5.2.2. Simulated Annealing Based

Simulated annealing was proposed by Metropolis in 1953 [17]. In 1983, simulated annealing was introduced into combinatorial optimization [25]. Simulated annealing is a kind of stochastic searching optimization algorithm based on a Monte-Carlo iterative solving strategy. The idea of simulated annealing is inspired by the similarity between the annealing process and combinatorial optimization. Simulated annealing starts with a high initial temperature; with the decrease of the temperature, the simulated annealing algorithm uses probabilistic jumping to find the optimal solution in solution space randomly, i.e., the algorithm can jump between the locally optimal solutions probabilistically and finally get a globally optimal solution. The simulated annealing algorithm is a universal optimization algorithm which can theoretically achieve global optimization performance. The simulated annealing algorithm has been widely used in control engineering, machine learning, neural network, signal processing, etc.

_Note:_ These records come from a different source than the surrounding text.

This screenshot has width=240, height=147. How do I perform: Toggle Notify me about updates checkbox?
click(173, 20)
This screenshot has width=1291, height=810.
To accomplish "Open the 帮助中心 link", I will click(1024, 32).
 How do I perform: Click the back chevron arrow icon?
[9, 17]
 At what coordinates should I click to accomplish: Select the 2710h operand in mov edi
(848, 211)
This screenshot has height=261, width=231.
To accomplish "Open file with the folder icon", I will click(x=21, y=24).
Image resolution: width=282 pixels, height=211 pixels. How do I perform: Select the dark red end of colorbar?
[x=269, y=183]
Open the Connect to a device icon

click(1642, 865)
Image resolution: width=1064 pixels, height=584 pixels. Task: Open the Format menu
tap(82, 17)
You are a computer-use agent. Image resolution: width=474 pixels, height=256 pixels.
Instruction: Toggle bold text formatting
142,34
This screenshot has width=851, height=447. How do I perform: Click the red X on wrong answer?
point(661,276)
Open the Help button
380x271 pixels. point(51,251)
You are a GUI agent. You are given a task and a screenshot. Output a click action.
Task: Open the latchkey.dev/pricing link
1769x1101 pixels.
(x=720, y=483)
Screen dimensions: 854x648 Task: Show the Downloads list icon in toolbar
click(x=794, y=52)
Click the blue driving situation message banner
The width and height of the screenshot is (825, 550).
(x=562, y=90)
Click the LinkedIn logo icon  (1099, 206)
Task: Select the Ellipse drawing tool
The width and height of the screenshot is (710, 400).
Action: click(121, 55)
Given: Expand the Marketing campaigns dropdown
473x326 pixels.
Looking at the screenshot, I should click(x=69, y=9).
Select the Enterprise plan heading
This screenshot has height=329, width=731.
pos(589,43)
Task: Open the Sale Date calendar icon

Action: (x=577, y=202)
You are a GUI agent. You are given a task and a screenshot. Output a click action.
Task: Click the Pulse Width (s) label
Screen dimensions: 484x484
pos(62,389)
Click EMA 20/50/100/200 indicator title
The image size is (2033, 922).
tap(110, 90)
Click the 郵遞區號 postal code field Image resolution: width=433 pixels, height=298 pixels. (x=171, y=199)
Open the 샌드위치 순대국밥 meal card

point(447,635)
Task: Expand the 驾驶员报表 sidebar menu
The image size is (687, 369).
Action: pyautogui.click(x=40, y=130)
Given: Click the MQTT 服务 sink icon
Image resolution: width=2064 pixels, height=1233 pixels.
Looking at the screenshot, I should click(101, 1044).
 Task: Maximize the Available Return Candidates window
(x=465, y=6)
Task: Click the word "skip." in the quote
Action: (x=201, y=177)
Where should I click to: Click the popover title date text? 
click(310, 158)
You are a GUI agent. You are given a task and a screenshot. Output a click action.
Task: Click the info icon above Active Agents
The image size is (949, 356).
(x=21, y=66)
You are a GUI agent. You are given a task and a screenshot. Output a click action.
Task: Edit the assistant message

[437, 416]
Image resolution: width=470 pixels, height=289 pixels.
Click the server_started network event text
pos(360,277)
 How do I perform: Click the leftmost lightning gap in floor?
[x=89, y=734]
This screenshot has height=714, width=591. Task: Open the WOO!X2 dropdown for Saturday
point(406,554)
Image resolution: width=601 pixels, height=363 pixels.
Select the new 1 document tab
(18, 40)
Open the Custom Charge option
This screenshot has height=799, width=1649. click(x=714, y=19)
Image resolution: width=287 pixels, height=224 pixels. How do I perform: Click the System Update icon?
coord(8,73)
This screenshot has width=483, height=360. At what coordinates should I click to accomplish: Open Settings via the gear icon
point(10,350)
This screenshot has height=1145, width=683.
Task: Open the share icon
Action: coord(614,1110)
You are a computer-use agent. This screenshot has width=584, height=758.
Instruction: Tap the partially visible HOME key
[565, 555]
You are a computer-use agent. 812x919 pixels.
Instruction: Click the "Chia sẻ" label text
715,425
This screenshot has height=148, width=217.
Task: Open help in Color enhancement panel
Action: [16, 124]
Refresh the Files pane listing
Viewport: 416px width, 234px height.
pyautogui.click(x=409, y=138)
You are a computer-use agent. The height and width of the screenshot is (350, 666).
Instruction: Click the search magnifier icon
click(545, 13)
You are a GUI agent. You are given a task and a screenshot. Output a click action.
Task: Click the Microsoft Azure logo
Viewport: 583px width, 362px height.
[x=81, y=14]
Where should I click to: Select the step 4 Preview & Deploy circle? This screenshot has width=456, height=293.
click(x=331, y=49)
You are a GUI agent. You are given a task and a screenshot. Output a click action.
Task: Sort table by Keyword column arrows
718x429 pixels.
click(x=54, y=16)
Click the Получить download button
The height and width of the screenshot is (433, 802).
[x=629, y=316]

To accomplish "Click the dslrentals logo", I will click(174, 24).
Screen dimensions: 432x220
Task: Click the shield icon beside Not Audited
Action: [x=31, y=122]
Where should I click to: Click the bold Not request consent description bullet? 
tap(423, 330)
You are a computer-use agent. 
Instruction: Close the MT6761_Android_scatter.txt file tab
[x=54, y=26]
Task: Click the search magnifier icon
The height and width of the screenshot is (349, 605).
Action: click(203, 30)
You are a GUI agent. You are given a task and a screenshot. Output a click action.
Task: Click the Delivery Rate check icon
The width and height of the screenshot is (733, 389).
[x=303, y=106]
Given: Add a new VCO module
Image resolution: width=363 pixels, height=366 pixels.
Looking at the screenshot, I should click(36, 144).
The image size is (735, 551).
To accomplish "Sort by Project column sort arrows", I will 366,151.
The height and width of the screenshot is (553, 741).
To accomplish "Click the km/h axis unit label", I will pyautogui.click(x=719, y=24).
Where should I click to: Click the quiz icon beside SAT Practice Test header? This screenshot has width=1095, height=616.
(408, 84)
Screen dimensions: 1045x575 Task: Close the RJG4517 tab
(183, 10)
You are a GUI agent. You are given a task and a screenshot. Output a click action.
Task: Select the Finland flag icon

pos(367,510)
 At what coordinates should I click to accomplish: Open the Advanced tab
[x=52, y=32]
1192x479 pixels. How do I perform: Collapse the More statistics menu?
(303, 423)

Many researchers have used simulated annealing algorithms to improve the performance of LEACH, such as [79,80,81,82]. The algorithm shown in [79] uses a simulated annealing algorithm to form clusters. In low-energy adaptive clustering-centralized (LEACH-C) [79], the NP-hard problem of finding k optimal clusters has been solved. Based on LEACH-C, in [80], the authors propose an energy efficiency optimized LEACH-C algorithm for WSNs. To improve the energy performance, energy efficiency optimized LEACH-C takes packet retransmission and acknowledgement into consideration to create a cluster head energy consumption model. The algorithm can calculate the quadratic sum of the distances from each cluster head to its member nodes in the optimal solution. Based on LEACH, in [82], the authors use the member nodes’ information in steady phase to choose the vice cluster heads which will take over the role of cluster heads in the later steady phase period to avoid the early death of cluster heads. The work in [81] addresses the energy efficient sensor deployment problem. In this algorithm, a simulated annealing algorithm will be used to calculate the global optimization result for the whole network. In [83], the authors design a simulated annealing-based algorithm for large scale wireless sensor networks. In this algorithm, the Wiener Index is used as the cost of the solution. The algorithm randomly selects a neighborhood as the current solution and calculates the Wiener Index. If the Wiener Index is greater than or equal to the current solution, then the current solution will be replaced by the neighborhood. The algorithm has better energy efficiency and network latency performance.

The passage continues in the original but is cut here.